Foi dessa casa, que saíram duas caixas com petardo para a distribuição dos panfletos a convocar a manifestação de 15 de Abril (1971) contra a carestia: uma para a escola do Infante D. Henrique que o meu irmão Cirilo levou, outra para a EFACEC que a mim me coube e me trouxe sobressaltos inesperados. Não imaginei que, na hora de colocar o mecanismo com os panfletos, a saída da fábrica, estivesse tanta gente na portaria à espera dos que saíam. Assim, vi-me no meio de uma pequena multidão, a activar o dispositivo, pregar-lhes um involuntário mas valente susto, enquanto me punha a milhas montado na motorizada.
Nesta manifestação, eu e a minha companheira da época, a Luísa, fomos presos. Por isso, a casa da “Telheira”, onde morávamos, teve “direito” a um guarda-portão da polícia política (PIDE), perfeitamente às claras, as vinte e quatro horas do dia, e durante mais de um mês.
Mas, para mim, e como momento mais marcante, foi quando num tranquilo início de serão de Domingo (Fevereiro de 1972), me despedi dos meus pais com um “até amanhã”, partindo assim para a clandestinidade, da qual não conhecia nem os caminhos nem o fim.
Embarquei em Campanhã, no comboio com destino a Lisboa chamado “correio” por parar em todas as estações e apeadeiros. Saía por volta de meia-noite e chegava a Lisboa depois das sete. O problema é que esse comboio era um transporte de militares mobilizados para as várias frentes da guerra colonial. Em cada paragem, o embarque era pontuado por gritos aflitivos dos familiares dos soldados, principalmente os gritos desesperados das mães, que ainda hoje retenho nos ouvidos. E foi assim em todas as estações e apeadeiros. Uma viagem longa e aflitiva, para mim que ia para outra guerra, com a desvantagem de estar completamente só e por minha conta.

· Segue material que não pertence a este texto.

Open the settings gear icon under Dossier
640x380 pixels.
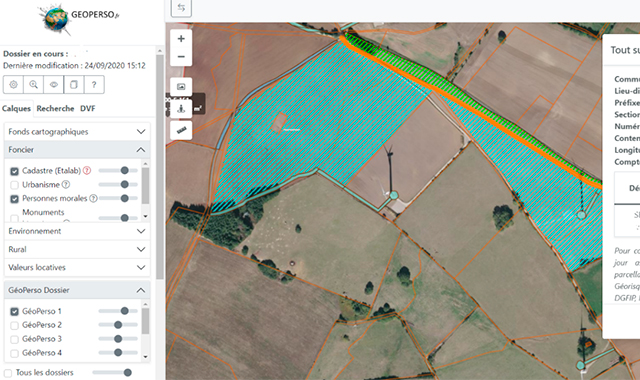click(x=13, y=84)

Nas carruagens, os soldados, bebiam e cantavam, como só os soldados são capazes de fazer. Os gritos de uns não eram os gritos de outros, que já ficaram para trás. Eles arrancavam os laços de afecto da família e as raízes da terra e construíam a solidariedade da guerra, para vencer o medo e sobreviver. Como acontece com todos os soldados, em todas as guerras.
Sempre associei esta memória ao livro de Zola, “A Besta Humana”, quando relata a viagem de um comboio desgovernado, cheio de soldados que cantam, a caminho do desastre e da morte.

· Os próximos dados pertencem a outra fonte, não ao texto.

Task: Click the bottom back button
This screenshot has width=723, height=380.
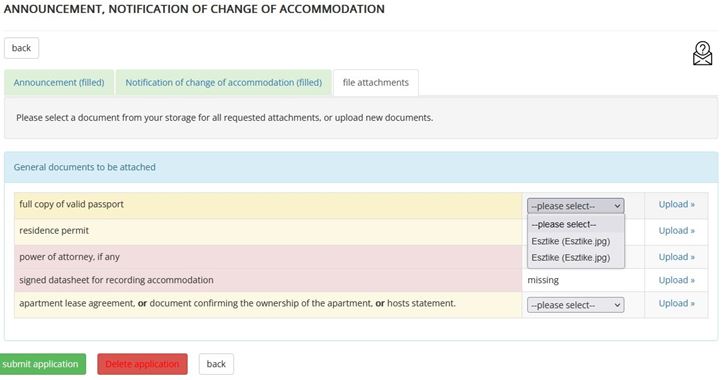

Em Lisboa, eu teria de cortar o cabelo, tirar fotografias tipo passe, comprar uns óculos de sol, e embarcar para o Barreiro, como se fosse o princípio de uma nova vida.
E a casa da “Telheira” lá ficou a albergar temores de uns pais que se agarravam à informação da carta que receberam em meu nome que me punha em Moscovo, carta que eu não escrevi e Rússia onde nunca estive…
Veio, enfim, o 25 de Abril.
A casa da “Telheira” não durou muito mais. Como acontece a quem faz revoluções, os novos poderes encarregam-se de os liquidar ou afastar exigindo que se portem bem e, principalmente, que não falem.
Assim, a Casa foi demolida. Também já não faria sentido, nem era rentável, ter todo aquele espaço desaproveitado, com um quintal que já não brilhava de flores e de frutos, que umas mãos fizeram e outras novas se queriam. Deu lugar a um condomínio.
Quem lá vive, ganhou conforto e qualidade, que a Revolução também foi isso. Quem lá vive, certamente não conhece a modesta história daquele sítio e até talvez haja quem tenha raiva a quem sabe e a quem a fez. Mas é assim mesmo a vida.
O meu propósito de hoje, quarenta anos após o 25 de Abril, é apenas o de prestar uma homenagem a esta Casa, uma das muitas que contribuíram serena e silenciosamente para a Revolução.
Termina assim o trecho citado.